* _WORK REQUEST_
Return, word for word, the lines of the listing below from the one with "Task: Open the" through the one with "Viewport: 466px width, 447px height.", and no other lines.

* _RECORDS SUPPLIED_
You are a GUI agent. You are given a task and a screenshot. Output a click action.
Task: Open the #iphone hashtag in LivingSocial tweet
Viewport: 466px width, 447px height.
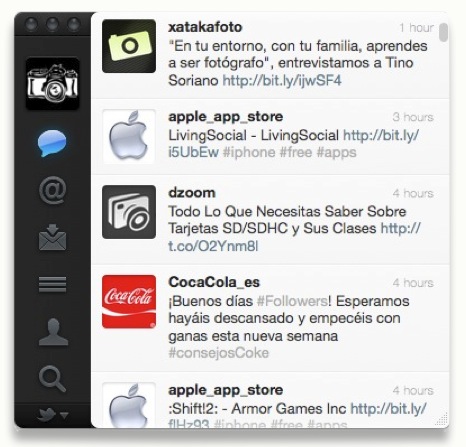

...

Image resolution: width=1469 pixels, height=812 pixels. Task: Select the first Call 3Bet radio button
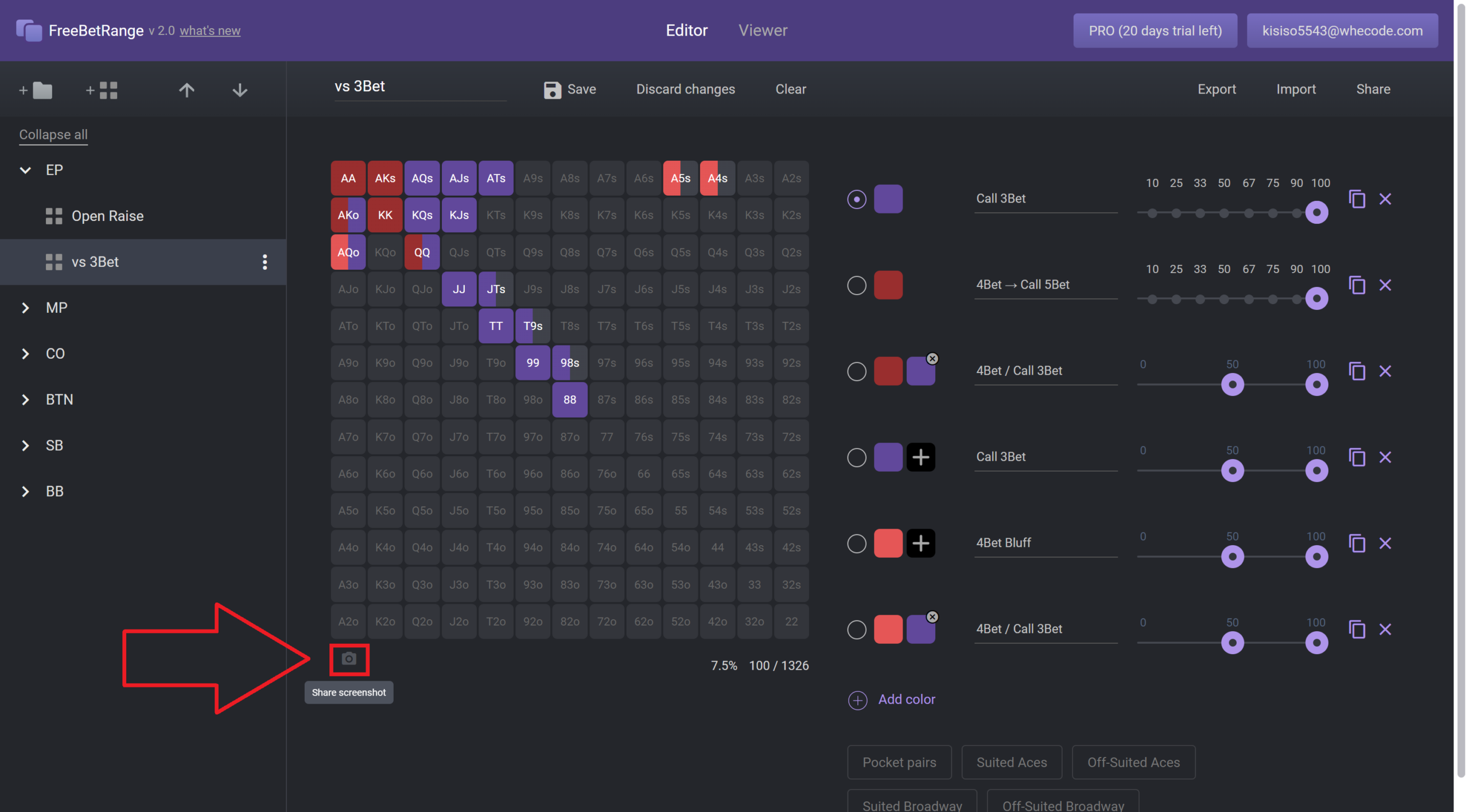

==

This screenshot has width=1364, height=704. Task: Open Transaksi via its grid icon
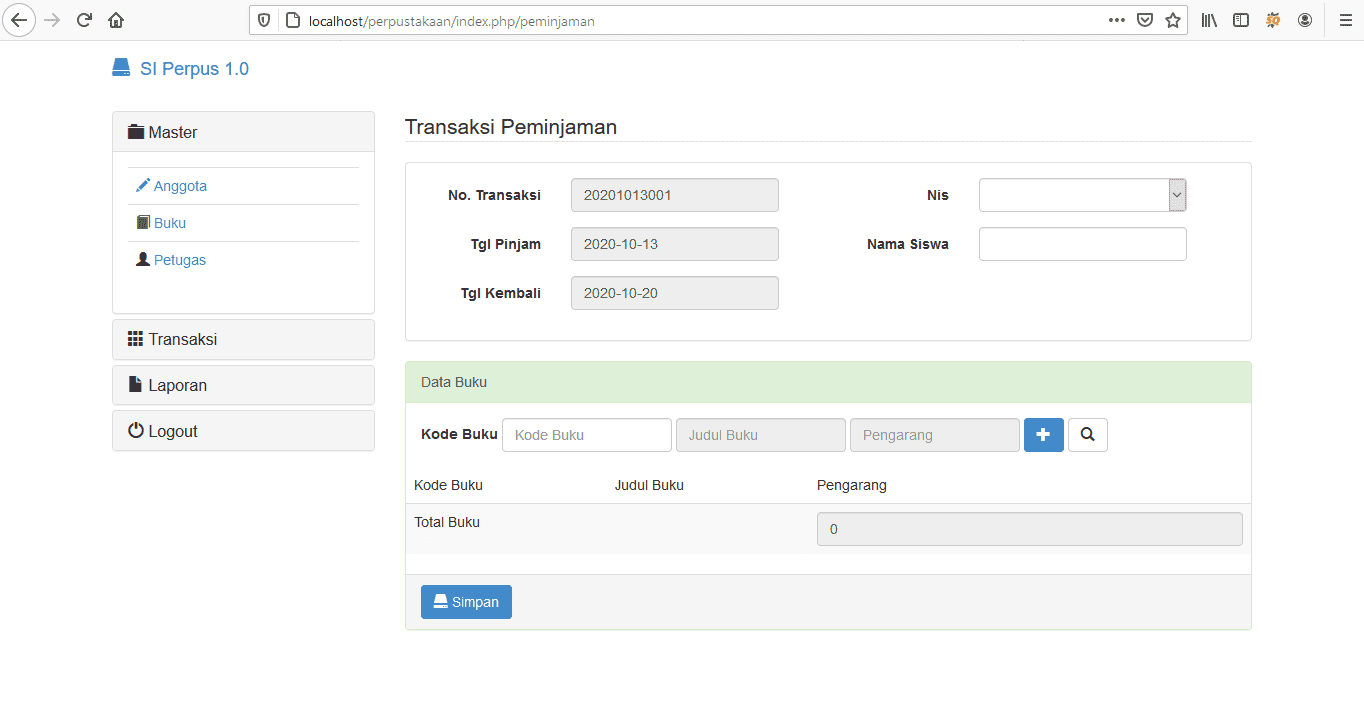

* _TASK SOLUTION_
Task: Open the #iphone hashtag in LivingSocial tweet
Viewport: 466px width, 447px height.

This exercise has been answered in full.